[TIP] paramterized or generative tests [was nose2: the nosening]

Michael Foord fuzzyman at voidspace.org.uk
Fri Aug 6 08:17:49 PDT 2010


On 06/08/2010 03:20, Brian Curtin wrote:
> On Thu, Aug 5, 2010 at 20:56, Michael Foord <fuzzyman at voidspace.org.uk 
> <mailto:fuzzyman at voidspace.org.uk>> wrote:
>
>     On 06/08/2010 02:49, Jesse Noller wrote:
>
>         On Thu, Aug 5, 2010 at 9:31 PM, Michael
>         Foord<fuzzyman at voidspace.org.uk
>         <mailto:fuzzyman at voidspace.org.uk>>  wrote:
>
>             On 06/08/2010 02:23, Jesse Noller wrote:
>
>                 [snip...]
>                 ps: If nose2/unittest2 could find it in it's shiny new
>                 innocent heart
>                 to say, have support for test generators; I'd die happy.
>
>
>             Well there's another discussion :-)
>
>             It would be very simple to support parameterized tests (of
>             some form), where
>             the number of tests can be known at test load time.
>             Supporting generative
>             tests - where the tests are generated at *test run time*
>             is uglier.
>
>             Would parameterized tests, where the tests are all
>             generated at test load
>             time, suffice or do you have a use case for generative
>             tests where the tests
>             have to be generated whilst the tests are running and not
>             when the tests are
>             loaded?
>
>             Michael
>
>         For me? To be honest, 98% of my (and the people around me) use
>         cases
>         are the parameterized case - the test generator syntax is just
>         pure
>         awesome (Ok, so I really like it) tests generated at run time
>         tends to
>         rub most people wrong :)
>
>
>     Ok. Good syntax is generally a good thing, and there is no reason
>     why a generator couldn't be called at test load time to generate
>     the tests - perhaps in conjunction with a decorator so we don't
>     have to do horrible introspection to determine if something is a
>     test generator or not.
>
>     Could you give me an example usage please, so I can think about
>     how to support it (probably initially as a plugin).
>
>     All the best,
>
>     Michael
>
>
> I've wanted to do something like this in the past...
>
> @unittest.params((1, 1), (2, 0),  (1, 2))
> def test_addition(self, x, y):
>     self.assertEqual(x + y, 2)
>
> ...resulting in two passes, one fail.
>
> I think I already mentioned this or something like it on the Roundup 
> issue for this topic. I have part of a patch around somewhere, but 
> it's far from complete.
Ok, I've just added this to the moduleloading plugin tool.

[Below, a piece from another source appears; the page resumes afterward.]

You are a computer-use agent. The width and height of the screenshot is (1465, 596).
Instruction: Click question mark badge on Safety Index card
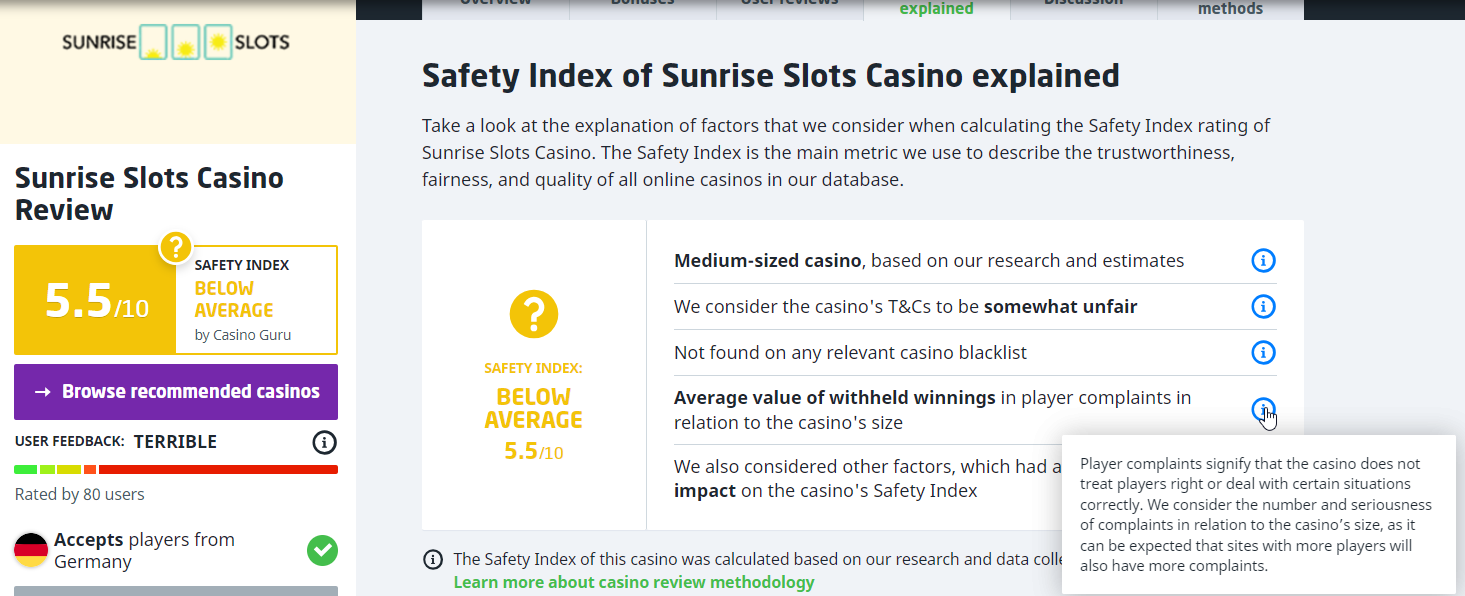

Pulling it 
over into unittest itself would be trivially easy. Whether we should add 
parameterized or generated tests (or even both?) to core unittest - or 
maybe just pull in the moduleloading plugin when plugins are merged into 
unittest - is still an open question.

Michael

-- 
http://www.ironpythoninaction.com/
http://www.voidspace.org.uk/blog

READ CAREFULLY. By accepting and reading this email you agree, on behalf of your employer, to release me from all obligations and waivers arising from any and all NON-NEGOTIATED agreements, licenses, terms-of-service, shrinkwrap, clickwrap, browsewrap, confidentiality, non-disclosure, non-compete and acceptable use policies ("BOGUS AGREEMENTS") that I have entered into with your employer, its partners, licensors, agents and assigns, in perpetuity, without prejudice to my ongoing rights and privileges. You further represent that you have the authority to release me from any BOGUS AGREEMENTS on behalf of your employer.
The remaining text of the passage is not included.